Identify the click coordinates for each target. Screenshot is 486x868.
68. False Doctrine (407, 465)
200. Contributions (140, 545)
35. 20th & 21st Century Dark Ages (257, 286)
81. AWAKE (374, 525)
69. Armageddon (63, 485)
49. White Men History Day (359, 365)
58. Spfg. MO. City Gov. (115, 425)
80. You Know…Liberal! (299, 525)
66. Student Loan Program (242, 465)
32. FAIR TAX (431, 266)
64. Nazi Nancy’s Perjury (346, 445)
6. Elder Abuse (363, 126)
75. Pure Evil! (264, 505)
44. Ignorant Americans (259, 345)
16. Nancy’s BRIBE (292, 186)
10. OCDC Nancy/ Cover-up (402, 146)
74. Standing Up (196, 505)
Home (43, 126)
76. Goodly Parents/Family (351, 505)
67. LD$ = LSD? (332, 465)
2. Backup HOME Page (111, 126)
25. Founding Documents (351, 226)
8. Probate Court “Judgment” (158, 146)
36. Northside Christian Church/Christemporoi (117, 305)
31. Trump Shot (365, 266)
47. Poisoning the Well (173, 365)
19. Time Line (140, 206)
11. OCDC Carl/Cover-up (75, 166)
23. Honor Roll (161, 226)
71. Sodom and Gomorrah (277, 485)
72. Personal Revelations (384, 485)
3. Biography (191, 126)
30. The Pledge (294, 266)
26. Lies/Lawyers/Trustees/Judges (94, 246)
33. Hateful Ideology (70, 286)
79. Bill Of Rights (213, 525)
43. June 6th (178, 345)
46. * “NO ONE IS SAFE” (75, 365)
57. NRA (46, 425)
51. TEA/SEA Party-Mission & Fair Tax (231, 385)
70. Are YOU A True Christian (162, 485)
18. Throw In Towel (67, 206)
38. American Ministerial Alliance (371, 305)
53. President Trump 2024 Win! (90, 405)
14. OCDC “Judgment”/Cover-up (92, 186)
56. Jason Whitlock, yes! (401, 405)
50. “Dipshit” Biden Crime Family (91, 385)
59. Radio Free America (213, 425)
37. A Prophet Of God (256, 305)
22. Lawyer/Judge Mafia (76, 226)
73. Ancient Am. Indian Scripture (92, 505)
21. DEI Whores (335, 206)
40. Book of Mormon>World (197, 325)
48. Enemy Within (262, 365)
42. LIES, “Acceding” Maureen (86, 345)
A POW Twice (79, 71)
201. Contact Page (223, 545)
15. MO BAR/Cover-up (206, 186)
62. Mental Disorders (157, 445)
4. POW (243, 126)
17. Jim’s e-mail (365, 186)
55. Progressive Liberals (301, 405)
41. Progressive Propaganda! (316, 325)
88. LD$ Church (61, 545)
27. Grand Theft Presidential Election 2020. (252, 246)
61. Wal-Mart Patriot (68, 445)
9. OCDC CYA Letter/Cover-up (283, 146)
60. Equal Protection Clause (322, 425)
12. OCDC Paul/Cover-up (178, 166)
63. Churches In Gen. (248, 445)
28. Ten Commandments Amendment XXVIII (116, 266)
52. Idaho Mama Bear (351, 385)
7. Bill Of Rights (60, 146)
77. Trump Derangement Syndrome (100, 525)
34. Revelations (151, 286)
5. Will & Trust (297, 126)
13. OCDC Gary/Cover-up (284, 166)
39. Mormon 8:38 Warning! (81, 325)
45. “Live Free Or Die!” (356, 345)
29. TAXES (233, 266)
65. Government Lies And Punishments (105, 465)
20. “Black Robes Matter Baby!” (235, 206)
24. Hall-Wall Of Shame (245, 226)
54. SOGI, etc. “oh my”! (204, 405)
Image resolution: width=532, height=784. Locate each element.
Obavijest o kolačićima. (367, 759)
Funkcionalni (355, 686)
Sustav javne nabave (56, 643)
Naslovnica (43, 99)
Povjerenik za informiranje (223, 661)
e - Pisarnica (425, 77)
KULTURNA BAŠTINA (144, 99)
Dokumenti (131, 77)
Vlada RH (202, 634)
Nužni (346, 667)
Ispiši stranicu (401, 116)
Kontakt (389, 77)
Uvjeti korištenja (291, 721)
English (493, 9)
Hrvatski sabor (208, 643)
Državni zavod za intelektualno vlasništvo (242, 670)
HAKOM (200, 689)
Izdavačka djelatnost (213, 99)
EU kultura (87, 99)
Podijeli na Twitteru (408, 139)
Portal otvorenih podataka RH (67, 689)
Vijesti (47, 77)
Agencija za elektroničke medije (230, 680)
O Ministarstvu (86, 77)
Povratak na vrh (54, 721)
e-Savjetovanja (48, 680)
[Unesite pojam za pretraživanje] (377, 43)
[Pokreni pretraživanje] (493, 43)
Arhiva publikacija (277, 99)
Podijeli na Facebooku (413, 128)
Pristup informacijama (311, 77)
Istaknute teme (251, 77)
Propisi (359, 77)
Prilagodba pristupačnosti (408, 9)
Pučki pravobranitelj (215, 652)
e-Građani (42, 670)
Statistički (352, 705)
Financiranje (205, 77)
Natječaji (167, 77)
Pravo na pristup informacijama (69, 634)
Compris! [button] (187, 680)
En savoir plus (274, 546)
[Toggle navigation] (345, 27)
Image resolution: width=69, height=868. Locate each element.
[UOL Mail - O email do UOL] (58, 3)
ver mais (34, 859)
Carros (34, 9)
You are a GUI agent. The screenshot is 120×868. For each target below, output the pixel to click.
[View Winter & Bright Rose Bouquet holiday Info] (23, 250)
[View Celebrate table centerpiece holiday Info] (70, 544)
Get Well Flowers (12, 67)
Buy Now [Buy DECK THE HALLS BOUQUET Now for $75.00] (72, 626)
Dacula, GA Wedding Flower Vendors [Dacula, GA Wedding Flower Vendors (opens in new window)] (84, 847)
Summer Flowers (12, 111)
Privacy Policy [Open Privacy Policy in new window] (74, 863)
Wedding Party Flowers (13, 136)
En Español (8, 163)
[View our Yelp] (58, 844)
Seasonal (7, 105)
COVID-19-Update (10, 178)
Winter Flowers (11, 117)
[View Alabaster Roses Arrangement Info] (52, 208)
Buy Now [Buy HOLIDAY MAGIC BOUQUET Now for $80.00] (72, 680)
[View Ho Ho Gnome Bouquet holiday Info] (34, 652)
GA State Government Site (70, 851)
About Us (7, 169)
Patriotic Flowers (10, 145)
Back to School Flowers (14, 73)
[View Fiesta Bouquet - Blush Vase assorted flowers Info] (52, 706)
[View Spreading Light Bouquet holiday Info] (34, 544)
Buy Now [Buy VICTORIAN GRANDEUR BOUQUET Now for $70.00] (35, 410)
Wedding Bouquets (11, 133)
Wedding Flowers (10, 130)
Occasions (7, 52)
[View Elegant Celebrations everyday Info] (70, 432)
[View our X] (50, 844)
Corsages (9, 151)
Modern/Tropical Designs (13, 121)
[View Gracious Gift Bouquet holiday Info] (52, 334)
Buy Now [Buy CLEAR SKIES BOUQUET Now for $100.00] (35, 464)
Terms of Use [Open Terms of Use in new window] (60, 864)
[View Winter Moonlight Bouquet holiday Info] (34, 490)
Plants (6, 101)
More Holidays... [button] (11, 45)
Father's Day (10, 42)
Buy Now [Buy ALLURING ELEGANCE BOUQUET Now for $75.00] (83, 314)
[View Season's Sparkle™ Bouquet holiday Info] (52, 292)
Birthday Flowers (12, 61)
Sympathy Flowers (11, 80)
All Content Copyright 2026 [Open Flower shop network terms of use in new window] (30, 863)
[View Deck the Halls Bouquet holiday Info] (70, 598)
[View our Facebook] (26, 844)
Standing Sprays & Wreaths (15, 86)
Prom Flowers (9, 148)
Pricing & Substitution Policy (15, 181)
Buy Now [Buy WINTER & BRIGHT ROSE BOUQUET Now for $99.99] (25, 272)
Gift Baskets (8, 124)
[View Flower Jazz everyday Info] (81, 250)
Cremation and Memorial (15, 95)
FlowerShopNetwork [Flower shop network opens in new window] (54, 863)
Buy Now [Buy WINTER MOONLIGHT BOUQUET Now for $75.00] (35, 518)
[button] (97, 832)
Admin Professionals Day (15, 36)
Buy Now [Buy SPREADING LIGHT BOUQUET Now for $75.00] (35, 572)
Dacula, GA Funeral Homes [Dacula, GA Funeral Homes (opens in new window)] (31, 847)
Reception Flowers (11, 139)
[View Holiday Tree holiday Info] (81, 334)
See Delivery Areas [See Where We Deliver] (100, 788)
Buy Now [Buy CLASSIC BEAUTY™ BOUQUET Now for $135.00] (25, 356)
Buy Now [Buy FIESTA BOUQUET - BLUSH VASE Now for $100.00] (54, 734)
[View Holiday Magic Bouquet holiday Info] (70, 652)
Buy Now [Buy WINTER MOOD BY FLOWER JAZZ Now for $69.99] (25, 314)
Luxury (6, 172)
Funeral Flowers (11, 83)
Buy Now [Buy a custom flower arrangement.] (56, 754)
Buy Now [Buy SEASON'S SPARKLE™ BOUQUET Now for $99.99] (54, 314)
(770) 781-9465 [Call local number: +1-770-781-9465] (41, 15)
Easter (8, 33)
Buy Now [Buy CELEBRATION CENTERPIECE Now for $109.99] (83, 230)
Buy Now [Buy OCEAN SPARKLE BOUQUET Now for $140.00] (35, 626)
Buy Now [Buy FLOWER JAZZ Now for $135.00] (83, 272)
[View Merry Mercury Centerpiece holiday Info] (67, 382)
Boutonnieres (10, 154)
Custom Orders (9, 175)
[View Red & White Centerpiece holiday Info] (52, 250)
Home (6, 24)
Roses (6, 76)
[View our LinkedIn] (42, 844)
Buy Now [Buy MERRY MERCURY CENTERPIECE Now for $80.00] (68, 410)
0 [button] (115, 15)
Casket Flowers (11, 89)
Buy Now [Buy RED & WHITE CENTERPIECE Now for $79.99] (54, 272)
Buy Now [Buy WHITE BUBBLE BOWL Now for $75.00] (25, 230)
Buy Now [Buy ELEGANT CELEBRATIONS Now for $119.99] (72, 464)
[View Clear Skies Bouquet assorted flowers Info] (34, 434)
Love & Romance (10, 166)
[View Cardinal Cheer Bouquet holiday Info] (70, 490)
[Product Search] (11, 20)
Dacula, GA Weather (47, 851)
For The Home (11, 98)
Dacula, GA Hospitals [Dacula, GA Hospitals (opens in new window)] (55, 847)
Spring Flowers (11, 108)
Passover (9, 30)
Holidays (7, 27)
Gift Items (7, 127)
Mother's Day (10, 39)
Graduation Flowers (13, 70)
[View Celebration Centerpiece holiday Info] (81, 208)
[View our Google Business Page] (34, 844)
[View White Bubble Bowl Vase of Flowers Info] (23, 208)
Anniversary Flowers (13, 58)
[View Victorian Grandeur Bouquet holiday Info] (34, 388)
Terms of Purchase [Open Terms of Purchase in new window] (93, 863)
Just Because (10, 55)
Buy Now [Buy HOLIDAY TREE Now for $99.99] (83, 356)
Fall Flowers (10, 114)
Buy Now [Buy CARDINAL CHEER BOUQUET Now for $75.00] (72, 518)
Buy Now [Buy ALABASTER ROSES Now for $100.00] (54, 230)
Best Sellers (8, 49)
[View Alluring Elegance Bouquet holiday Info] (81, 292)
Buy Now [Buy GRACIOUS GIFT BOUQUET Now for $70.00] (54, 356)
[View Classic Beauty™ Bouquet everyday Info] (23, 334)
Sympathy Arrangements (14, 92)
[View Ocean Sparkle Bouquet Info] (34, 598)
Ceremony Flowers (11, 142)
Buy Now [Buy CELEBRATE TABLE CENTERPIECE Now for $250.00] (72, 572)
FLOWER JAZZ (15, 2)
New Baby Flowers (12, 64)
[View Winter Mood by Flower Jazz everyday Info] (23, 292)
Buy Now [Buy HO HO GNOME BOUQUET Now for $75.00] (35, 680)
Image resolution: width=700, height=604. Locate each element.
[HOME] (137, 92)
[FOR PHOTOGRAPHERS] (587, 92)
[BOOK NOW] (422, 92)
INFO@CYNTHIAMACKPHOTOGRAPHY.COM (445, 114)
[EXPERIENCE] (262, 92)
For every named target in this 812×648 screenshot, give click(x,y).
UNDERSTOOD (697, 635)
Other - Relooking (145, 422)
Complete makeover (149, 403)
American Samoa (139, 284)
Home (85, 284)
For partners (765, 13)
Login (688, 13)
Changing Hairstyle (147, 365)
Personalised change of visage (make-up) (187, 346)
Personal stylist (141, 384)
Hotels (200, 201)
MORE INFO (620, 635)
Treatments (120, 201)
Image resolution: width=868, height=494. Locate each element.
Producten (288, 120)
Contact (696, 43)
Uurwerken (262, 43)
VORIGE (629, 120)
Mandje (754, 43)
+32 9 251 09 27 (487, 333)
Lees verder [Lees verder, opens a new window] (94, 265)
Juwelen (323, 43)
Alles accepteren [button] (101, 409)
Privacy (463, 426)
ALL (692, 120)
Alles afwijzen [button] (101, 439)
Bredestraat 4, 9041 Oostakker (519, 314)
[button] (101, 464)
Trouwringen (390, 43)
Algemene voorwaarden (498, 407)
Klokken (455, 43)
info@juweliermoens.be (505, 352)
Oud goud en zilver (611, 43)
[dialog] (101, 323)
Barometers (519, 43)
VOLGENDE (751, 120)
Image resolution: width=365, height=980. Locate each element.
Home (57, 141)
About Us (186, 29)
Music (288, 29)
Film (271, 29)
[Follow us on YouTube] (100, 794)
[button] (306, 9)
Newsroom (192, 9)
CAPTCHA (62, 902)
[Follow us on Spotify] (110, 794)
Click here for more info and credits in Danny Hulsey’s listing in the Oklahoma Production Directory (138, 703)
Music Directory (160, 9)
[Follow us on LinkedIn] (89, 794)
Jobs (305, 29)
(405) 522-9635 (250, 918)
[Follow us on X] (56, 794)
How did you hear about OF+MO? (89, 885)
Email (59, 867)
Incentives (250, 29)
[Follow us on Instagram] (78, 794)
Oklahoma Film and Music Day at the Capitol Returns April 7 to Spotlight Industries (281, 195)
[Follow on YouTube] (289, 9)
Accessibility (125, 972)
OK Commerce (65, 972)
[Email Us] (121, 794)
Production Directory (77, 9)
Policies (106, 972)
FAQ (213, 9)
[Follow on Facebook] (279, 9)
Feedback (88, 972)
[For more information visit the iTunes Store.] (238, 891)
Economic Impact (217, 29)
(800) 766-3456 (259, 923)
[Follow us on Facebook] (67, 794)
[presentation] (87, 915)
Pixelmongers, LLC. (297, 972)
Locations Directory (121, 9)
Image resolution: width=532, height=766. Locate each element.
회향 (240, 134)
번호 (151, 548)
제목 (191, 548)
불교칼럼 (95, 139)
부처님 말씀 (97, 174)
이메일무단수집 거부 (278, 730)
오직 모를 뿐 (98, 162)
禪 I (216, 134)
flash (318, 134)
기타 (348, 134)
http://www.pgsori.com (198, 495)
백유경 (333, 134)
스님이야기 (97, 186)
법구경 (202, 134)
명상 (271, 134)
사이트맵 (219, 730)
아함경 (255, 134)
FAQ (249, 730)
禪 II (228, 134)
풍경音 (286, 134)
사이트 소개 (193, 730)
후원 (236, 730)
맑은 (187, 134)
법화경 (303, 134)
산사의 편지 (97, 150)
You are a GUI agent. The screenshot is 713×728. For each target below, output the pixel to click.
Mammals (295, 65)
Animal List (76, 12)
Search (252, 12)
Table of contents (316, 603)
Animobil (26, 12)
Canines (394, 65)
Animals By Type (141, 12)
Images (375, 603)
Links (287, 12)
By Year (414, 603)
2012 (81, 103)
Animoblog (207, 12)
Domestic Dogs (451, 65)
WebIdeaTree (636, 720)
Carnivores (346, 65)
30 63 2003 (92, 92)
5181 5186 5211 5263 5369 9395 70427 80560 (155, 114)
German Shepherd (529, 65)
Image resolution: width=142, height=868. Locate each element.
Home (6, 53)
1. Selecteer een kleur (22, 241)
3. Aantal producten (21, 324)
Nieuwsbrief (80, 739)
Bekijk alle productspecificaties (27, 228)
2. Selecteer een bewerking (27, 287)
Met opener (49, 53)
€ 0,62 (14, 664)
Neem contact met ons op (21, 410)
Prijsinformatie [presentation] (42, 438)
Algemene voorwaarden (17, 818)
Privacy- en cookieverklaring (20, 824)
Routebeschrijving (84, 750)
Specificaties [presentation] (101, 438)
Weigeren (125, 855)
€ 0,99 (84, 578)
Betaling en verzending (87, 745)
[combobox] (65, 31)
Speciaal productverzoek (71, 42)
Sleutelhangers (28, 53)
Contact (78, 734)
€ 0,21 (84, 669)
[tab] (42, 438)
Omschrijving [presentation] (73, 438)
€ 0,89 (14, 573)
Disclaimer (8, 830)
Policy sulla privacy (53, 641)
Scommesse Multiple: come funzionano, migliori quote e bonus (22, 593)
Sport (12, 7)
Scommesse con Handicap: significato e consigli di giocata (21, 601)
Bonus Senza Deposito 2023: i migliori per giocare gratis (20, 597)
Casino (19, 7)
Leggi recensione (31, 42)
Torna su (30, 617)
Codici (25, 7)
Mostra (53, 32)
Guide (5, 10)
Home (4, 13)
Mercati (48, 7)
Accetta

********************

- **Directions**
Rewrite only the lines starting with the line that contains "Admin Professionals Day (15, 36)" and going on through the line that contains "[View Holiday Magic", changing "Buy Now" to "Order Now" and leaving everything else unchanged.

- **The output**
Admin Professionals Day (15, 36)
Order Now [Buy SPREADING LIGHT BOUQUET Now for $75.00] (35, 572)
Dacula, GA Funeral Homes [Dacula, GA Funeral Homes (opens in new window)] (31, 847)
Reception Flowers (11, 139)
[View Holiday Tree holiday Info] (81, 334)
See Delivery Areas [See Where We Deliver] (100, 788)
Order Now [Buy CLASSIC BEAUTY™ BOUQUET Now for $135.00] (25, 356)
Order Now [Buy FIESTA BOUQUET - BLUSH VASE Now for $100.00] (54, 734)
[View Holiday Magic Bouquet holiday Info] (70, 652)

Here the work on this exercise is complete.